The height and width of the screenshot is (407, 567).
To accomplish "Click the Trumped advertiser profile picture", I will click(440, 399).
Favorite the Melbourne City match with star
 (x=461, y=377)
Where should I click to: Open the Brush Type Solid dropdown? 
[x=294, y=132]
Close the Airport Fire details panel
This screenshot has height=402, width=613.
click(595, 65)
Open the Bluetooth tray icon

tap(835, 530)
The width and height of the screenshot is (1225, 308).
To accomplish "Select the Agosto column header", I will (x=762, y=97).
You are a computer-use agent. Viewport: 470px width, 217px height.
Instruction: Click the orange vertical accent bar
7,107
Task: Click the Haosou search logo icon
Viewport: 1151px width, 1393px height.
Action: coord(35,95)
········
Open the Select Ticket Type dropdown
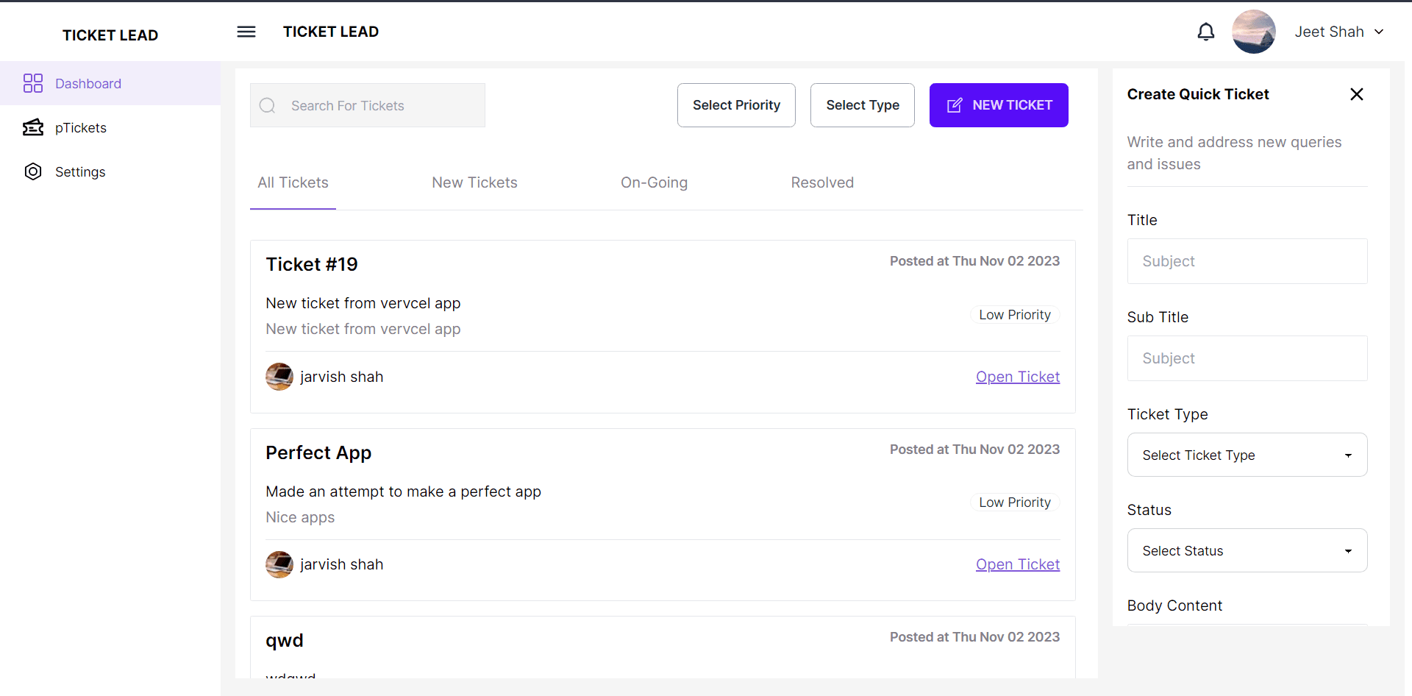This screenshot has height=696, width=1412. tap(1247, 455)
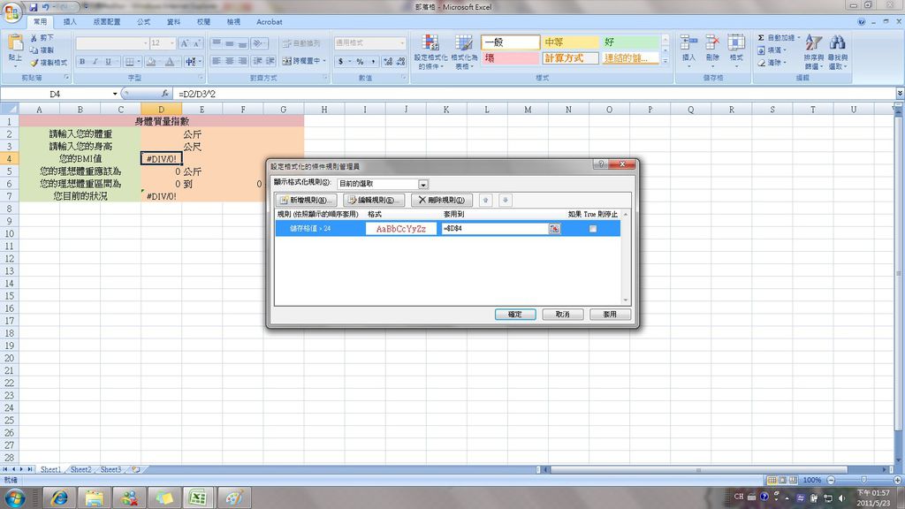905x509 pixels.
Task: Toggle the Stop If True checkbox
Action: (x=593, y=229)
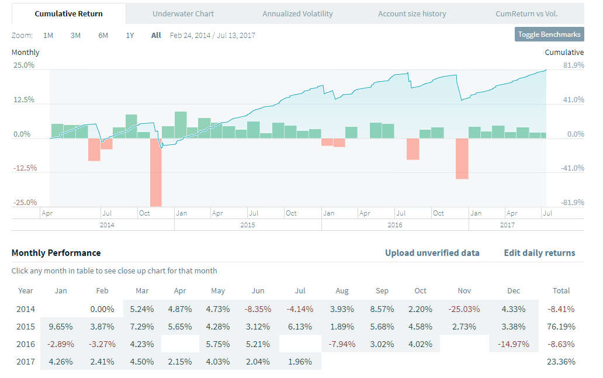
········
### WORK REQUIRED
Reproduce the material between the lines holding "The height and" and "tap(835, 530)", inclusive, replacing "Melbourne City" with "Western Sydney" and leaving everything else unchanged.

### RESULT FOR THIS EXERCISE
The height and width of the screenshot is (407, 567).
To accomplish "Click the Trumped advertiser profile picture", I will click(440, 399).
Favorite the Western Sydney match with star
 (x=461, y=377)
Where should I click to: Open the Brush Type Solid dropdown? 
[x=294, y=132]
Close the Airport Fire details panel
This screenshot has height=402, width=613.
click(595, 65)
Open the Bluetooth tray icon

tap(835, 530)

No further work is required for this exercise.